■ WHAT THE EXERCISE ASKS:
Copy the records exactly. Every line must match.

■ EXERCISE DATA:
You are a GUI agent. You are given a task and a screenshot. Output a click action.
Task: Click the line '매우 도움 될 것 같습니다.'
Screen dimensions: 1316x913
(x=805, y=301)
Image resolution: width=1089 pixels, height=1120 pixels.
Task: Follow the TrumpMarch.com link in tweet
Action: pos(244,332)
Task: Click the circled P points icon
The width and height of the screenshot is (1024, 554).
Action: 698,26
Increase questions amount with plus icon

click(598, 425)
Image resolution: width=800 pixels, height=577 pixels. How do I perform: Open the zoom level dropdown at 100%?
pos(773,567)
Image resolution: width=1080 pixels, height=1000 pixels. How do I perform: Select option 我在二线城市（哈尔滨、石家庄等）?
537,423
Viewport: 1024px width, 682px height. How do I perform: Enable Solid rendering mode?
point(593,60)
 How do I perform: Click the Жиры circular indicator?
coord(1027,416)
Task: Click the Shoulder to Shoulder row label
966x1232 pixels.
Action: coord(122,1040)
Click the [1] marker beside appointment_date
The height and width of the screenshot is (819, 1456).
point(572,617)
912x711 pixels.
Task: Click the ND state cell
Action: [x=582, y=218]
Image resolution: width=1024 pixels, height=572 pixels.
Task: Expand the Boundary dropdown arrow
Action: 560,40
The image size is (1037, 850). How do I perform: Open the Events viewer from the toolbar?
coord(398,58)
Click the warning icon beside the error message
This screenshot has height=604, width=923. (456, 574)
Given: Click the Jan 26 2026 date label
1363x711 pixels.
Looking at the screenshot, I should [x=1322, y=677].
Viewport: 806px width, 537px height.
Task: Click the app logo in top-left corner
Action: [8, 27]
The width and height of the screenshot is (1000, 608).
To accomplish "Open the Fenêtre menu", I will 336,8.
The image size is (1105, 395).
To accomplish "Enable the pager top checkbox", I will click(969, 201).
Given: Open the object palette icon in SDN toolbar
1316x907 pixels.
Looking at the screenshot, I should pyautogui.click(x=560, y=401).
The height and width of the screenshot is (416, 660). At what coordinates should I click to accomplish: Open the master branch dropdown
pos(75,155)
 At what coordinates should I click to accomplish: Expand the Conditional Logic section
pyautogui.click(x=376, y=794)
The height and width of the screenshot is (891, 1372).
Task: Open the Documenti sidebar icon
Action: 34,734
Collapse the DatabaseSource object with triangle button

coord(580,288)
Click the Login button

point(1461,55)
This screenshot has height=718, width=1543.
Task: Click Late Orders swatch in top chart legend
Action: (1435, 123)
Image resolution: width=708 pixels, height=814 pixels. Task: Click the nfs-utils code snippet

■ RESPONSE AREA:
You are a GUI agent. You are given a task and a screenshot. Output a click action.
Task: Click the line '매우 도움 될 것 같습니다.'
Screen dimensions: 1316x913
(x=805, y=301)
Image resolution: width=1089 pixels, height=1120 pixels.
Task: Follow the TrumpMarch.com link in tweet
Action: pos(244,332)
Task: Click the circled P points icon
The width and height of the screenshot is (1024, 554).
Action: 698,26
Increase questions amount with plus icon

click(598, 425)
Image resolution: width=800 pixels, height=577 pixels. How do I perform: Open the zoom level dropdown at 100%?
pos(773,567)
Image resolution: width=1080 pixels, height=1000 pixels. How do I perform: Select option 我在二线城市（哈尔滨、石家庄等）?
537,423
Viewport: 1024px width, 682px height. How do I perform: Enable Solid rendering mode?
point(593,60)
 How do I perform: Click the Жиры circular indicator?
coord(1027,416)
Task: Click the Shoulder to Shoulder row label
966x1232 pixels.
Action: coord(122,1040)
Click the [1] marker beside appointment_date
The height and width of the screenshot is (819, 1456).
point(572,617)
912x711 pixels.
Task: Click the ND state cell
Action: [x=582, y=218]
Image resolution: width=1024 pixels, height=572 pixels.
Task: Expand the Boundary dropdown arrow
Action: 560,40
The image size is (1037, 850). How do I perform: Open the Events viewer from the toolbar?
coord(398,58)
Click the warning icon beside the error message
This screenshot has height=604, width=923. (456, 574)
Given: Click the Jan 26 2026 date label
1363x711 pixels.
Looking at the screenshot, I should [x=1322, y=677].
Viewport: 806px width, 537px height.
Task: Click the app logo in top-left corner
Action: [8, 27]
The width and height of the screenshot is (1000, 608).
To accomplish "Open the Fenêtre menu", I will 336,8.
The image size is (1105, 395).
To accomplish "Enable the pager top checkbox", I will click(969, 201).
Given: Open the object palette icon in SDN toolbar
1316x907 pixels.
Looking at the screenshot, I should pyautogui.click(x=560, y=401).
The height and width of the screenshot is (416, 660). At what coordinates should I click to accomplish: Open the master branch dropdown
pos(75,155)
 At what coordinates should I click to accomplish: Expand the Conditional Logic section
pyautogui.click(x=376, y=794)
The height and width of the screenshot is (891, 1372).
Task: Open the Documenti sidebar icon
Action: 34,734
Collapse the DatabaseSource object with triangle button

coord(580,288)
Click the Login button

point(1461,55)
This screenshot has height=718, width=1543.
Task: Click Late Orders swatch in top chart legend
Action: (1435, 123)
Image resolution: width=708 pixels, height=814 pixels. Task: Click the nfs-utils code snippet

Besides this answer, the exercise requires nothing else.